Multi-rate time stepping schemes for hydro-geomechanical model for subsurface methane hydrate reservoirs
For researchers modeling subsurface methane hydrate reservoirs, this work provides two new computational schemes that trade off speed and robustness, though the improvements are incremental.
This paper presents two multirate time stepping schemes for hydro-geomechanical models of methane hydrate reservoirs, evaluating their speed-up and accuracy against an iteratively coupled scheme. The semi-implicit method offers higher speed-up but is sensitive to time scale ratios, while the compound-fast method is more robust but yields lower speed-up.

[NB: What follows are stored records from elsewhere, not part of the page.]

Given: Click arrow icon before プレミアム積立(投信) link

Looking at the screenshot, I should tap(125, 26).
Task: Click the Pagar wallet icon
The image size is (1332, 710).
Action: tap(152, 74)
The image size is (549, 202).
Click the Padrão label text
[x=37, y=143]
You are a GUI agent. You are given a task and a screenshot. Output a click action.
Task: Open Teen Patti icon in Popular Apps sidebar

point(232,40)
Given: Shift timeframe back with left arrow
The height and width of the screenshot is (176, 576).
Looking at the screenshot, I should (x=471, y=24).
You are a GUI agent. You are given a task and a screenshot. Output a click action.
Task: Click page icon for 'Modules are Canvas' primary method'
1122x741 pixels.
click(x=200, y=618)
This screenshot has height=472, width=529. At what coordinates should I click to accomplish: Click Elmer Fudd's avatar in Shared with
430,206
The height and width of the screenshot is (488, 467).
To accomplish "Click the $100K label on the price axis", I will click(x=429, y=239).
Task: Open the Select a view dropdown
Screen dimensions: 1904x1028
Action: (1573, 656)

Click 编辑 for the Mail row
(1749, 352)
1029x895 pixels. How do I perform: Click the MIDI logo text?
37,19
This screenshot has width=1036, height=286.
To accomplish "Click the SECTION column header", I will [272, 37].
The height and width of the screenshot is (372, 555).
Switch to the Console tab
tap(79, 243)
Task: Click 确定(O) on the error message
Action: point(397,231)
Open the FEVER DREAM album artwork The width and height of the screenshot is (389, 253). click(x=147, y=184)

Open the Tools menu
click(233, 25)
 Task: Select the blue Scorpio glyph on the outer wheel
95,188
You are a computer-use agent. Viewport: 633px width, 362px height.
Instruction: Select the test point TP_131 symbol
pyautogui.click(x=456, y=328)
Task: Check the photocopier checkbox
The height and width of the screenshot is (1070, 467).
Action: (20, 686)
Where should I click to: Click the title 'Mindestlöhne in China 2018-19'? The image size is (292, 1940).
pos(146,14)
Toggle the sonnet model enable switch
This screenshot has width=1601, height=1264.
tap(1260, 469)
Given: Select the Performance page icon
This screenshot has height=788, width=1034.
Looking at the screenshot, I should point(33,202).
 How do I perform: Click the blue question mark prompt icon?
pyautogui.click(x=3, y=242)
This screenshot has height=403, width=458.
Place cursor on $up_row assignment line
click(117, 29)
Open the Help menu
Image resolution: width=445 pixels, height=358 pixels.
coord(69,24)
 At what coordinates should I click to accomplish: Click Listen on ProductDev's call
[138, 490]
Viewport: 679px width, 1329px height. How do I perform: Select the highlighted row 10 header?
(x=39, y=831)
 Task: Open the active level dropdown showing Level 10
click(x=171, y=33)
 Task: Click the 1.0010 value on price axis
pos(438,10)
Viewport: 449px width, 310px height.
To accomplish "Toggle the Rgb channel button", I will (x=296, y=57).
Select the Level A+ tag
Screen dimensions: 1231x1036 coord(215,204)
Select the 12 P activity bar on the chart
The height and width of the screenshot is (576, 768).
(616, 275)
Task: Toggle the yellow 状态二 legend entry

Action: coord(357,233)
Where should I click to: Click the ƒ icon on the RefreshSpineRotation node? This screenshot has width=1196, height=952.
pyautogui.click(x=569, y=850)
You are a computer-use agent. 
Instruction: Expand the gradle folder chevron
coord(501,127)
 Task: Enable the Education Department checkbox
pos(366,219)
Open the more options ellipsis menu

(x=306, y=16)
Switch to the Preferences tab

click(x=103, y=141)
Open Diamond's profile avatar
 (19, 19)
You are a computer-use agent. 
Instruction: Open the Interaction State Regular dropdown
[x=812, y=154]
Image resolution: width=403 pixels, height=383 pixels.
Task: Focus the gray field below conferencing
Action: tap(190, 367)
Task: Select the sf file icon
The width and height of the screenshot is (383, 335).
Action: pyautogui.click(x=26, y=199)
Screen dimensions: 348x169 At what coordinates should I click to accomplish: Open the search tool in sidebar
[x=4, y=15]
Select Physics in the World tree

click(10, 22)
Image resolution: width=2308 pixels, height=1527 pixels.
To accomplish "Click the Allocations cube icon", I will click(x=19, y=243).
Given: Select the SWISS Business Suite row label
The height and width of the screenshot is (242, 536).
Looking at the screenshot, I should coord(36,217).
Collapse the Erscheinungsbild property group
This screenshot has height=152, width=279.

We present an extrapolation-based semi-implicit multirate time stepping (MRT) scheme and a compound-fast MRT scheme for a naturally partitioned, multi-time-scale hydro-geomechanical hydrate reservoir model. We evaluate the performance of the two MRT methods compared to an iteratively coupled solution scheme and discuss their advantages and disadvantages. The performance of the two MRT methods is evaluated in terms of speed-up and accuracy by comparison to an iteratively coupled solution scheme. We observe that the extrapolation-based semi-implicit method gives a higher speed-up but is strongly dependent on the relative time scales of the latent (slow) and active (fast) components. On the other hand, the compound-fast method is more robust and less sensitive to the relative time scales, but gives lower speed up as compared to the semi-implicit method, especially when the relative time scales of the active and latent components are comparable.